> _Document section_:
* * * * *

Understand tiering in Elastic

Hello,

I started playing with tiering on my Elastic cluster (in development of course). I have 5 nodes; the first 4 are hot_data anbd the fifth on is cold_data.

This was working fine.

Then, today I added a frozen_data node, but on the first starts of this new node, it was misconfigured as a cold_data node instead of frozen_data. When the node came online with the bad tier, data started to be moved to that new node. Then, I stopped the elasticsearch service, make the change to frozen_data, and restart it.

Since then, all shards that were previously on this node become "unassigned" shards, and after changing the new node form cold to frozen, those shards remains forever in a unassigned state.

I've tried to play with the API, but I'm always getting error such as this:

POST /_cluster/reroute?metric=none
{
  "commands": [
    {
      "allocate_replica": {
        "index": "ls-sys-win-ex-2024.05.24-002297",
        "shard": 0,
        "node": "elastic-dev01.domain.com"
      }
    }
  ]
}
  "error": {
    "root_cause": [
      {
        "type": "illegal_argument_exception",
        "reason": "[allocate_replica] allocation of [ls-sys-win-ex-2024.05.24-002297][0] on node {elastic-dev01.domain.com}{WXny64q1RqW6vFc-q3VnTQ}{AK5DlihTSbyf2CosZj7VRQ}{elastic-dev01.domain.com}{10.32.14.232}{10.32.14.232:9300}{hmrst}{8.11.1}{7000099-8500003}{xpack.installed=true, ml.config_version=11.0.0, transform.config_version=10.0.0} is not allowed, reason: [YES(shard has no previous failures)][YES(primary shard for this replica is already active)][YES(explicitly ignoring any disabling of allocation due to manual allocation commands via the reroute API)][YES(can allocate replica shard to a node with version [8.11.1] since this is equal-or-newer than the primary version [8.11.1])][YES(the shard is not being snapshotted)][YES(ignored as shard is not being recovered from a snapshot)][YES(no nodes are shutting down)][YES(there are no ongoing node replacements)][YES(node passes include/exclude/require filters)][YES(none of the nodes on this host hold a copy of this shard)][YES(enough disk for shard on node, free: [509.7gb], used: [85.7%], shard size: [0b], free after allocating shard: [509.7gb])][YES(below shard recovery limit of outgoing: [0 < 5] incoming: [0 < 5])][YES(total shard limits are disabled: [index: -1, cluster: -1] <= 0)][YES(allocation awareness is not enabled, set cluster setting [cluster.routing.allocation.awareness.attributes] to enable it)][NO(index has a preference for tiers [data_cold,data_warm,data_hot] and node does not meet the required [data_cold] tier)][YES(shard is not a follower and is not under the purview of this decider)][YES(decider only applicable for indices backed by searchable snapshots)][YES(this decider only applies to indices backed by searchable snapshots)][YES(decider only applicable for indices backed by searchable snapshots)][YES(this node's data roles are not exactly [data_frozen] so it is not a dedicated frozen node)][YES(decider only applicable for indices backed by archive functionality)]"

* * * * *

Rows from a screen grounding dataset:
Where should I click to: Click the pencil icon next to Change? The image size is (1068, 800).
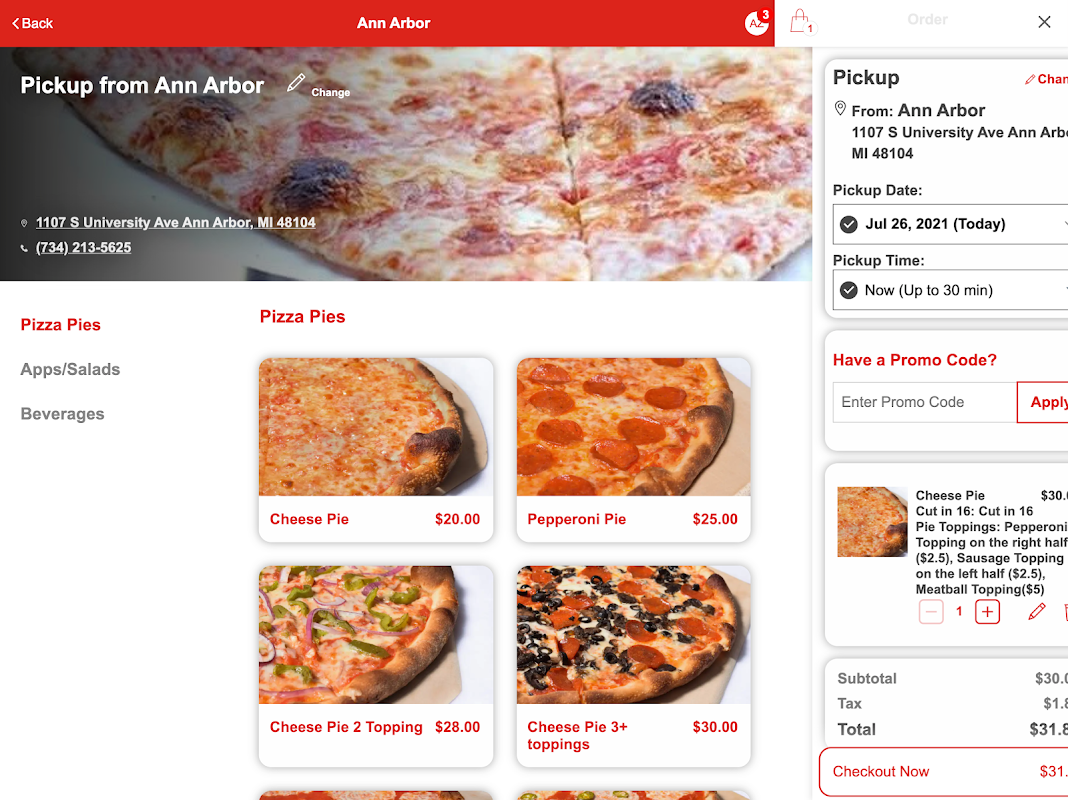pos(296,83)
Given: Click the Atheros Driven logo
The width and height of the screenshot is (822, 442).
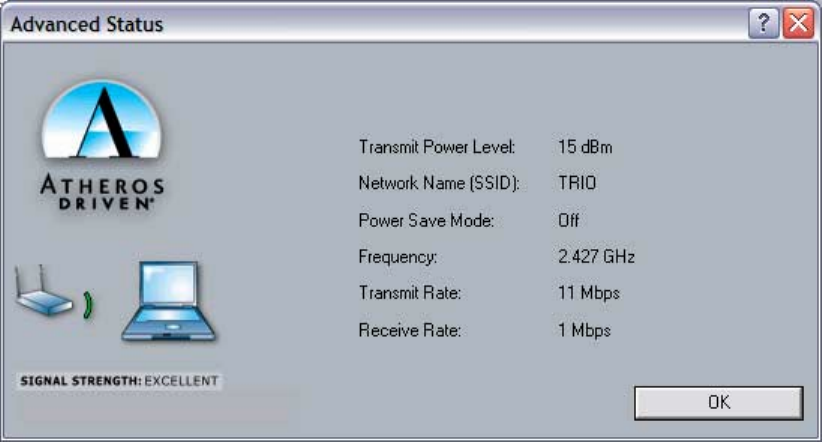Looking at the screenshot, I should click(x=102, y=145).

* * * * *

> _Directives_:
**a)** In the Elastic tiering post, why does the reroute command to allocate the replica to elastic-dev01.domain.com fail? Answer in one to three sentences.
**b)** From the Elastic tiering post, copy out the passage that begins at the words "This was working" and ends after the words "a unassigned state.".

> _Outputs for the tasks_:
**a)** The allocation is refused because the index has a preference for the tiers [data_cold,data_warm,data_hot], and the node does not meet the required [data_cold] tier. That is the only check that returns NO. All the other checks return YES.

**b)**
This was working fine.

Then, today I added a frozen_data node, but on the first starts of this new node, it was misconfigured as a cold_data node instead of frozen_data. When the node came online with the bad tier, data started to be moved to that new node. Then, I stopped the elasticsearch service, make the change to frozen_data, and restart it.

Since then, all shards that were previously on this node become "unassigned" shards, and after changing the new node form cold to frozen, those shards remains forever in a unassigned state.